◆ What is needed
Quote all of the entries word for word.

◆ Collected data
::::
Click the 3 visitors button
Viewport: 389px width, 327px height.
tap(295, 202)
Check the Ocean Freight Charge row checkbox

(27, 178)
::::
◆ Your solution
Click the 3 visitors button
Viewport: 389px width, 327px height.
tap(295, 202)
Check the Ocean Freight Charge row checkbox

(27, 178)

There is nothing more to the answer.